In terms of the musical selections, two criteria guided Ferris, creative director Ann Druyan (now Sagan’s widow), and the others as they selected the recordings: “That we include a variety of music representing many cultures rather than just the one that had built and launched the spacecraft, and that we strive to make a ‘good’ record,” Ferris wrote.
Late last year, Tim Daly and I sat with Ferris around a pristine vintage tape deck in New York’s historic Battery Mastering Studios to hear the Voyager Golden Record master tapes, stored for 40 years in an underground bunker until Sony Music’s intrepid archivist Matt Kelly located and retrieved them for our project. Beethoven, bagpipes, Chuck Berry, gamelan music, and the blues washed over us. The greetings in 55 languages sounded as if the individuals behind those voices were in the room with us. It was awe inspiring. As the interstellar message’s outro of Beethoven’s String Quartet No. 13 in B flat faded out, Ferris looked over at us: “It’s a good record, right?” he said with a smile. Yes. It most certainly is.
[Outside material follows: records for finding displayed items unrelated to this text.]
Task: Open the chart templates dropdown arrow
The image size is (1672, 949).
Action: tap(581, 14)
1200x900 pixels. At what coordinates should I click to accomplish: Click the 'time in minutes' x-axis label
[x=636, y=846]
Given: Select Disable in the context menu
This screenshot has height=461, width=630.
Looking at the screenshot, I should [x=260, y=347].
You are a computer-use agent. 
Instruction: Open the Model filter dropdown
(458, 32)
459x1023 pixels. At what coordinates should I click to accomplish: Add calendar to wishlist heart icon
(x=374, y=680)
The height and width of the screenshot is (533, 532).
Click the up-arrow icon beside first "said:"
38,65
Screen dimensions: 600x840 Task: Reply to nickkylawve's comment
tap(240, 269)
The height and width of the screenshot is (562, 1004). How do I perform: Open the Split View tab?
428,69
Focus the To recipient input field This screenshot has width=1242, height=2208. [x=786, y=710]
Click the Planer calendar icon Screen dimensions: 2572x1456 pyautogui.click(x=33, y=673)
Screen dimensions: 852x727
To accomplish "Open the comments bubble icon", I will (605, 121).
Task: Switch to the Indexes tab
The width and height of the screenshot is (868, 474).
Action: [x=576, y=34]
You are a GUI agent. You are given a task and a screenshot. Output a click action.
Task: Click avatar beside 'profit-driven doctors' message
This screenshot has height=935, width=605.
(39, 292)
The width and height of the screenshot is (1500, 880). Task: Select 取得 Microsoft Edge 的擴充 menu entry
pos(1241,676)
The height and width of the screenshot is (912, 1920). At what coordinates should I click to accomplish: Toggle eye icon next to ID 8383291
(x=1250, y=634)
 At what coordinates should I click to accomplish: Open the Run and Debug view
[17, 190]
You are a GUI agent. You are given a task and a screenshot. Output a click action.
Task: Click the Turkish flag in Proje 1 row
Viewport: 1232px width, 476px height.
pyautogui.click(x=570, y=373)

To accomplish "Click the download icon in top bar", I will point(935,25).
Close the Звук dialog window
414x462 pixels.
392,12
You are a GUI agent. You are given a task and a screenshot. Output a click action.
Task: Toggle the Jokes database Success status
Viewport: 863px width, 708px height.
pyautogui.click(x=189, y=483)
For me, the Voyager Record lies at the intersection of my lifelong love of art, music and science with my career as a professional futurist. I’m a researcher at the Institute for the Future, a 50-year-old nonprofit organization in Silicon Valley that helps companies, civic organizations and the public systematically consider the future to make better decisions in the present. And the first law of futures thinking is that there are no facts about the future. The future is a place where anything is possible, even if not probable. Futures thinking is fueled by wonder and curiosity. Most importantly, thinking about the future is an inherently hopeful practice. It connects us to our humanity just as the Voyager golden record does.
We’ll probably never know whether an extraterrestrial civilization ever listens to the golden record. And ultimately, it doesn’t really matter. The Voyager Record is a gift from humanity to the cosmos. But it is also a gift to humanity. It’s a stunning manifestation of what our civilization can accomplish through creativity, passion and science.
An earlier version of this piece misnamed the spacecraft launched on September 5, 1977. Voyager 2 was launched before Voyager 1.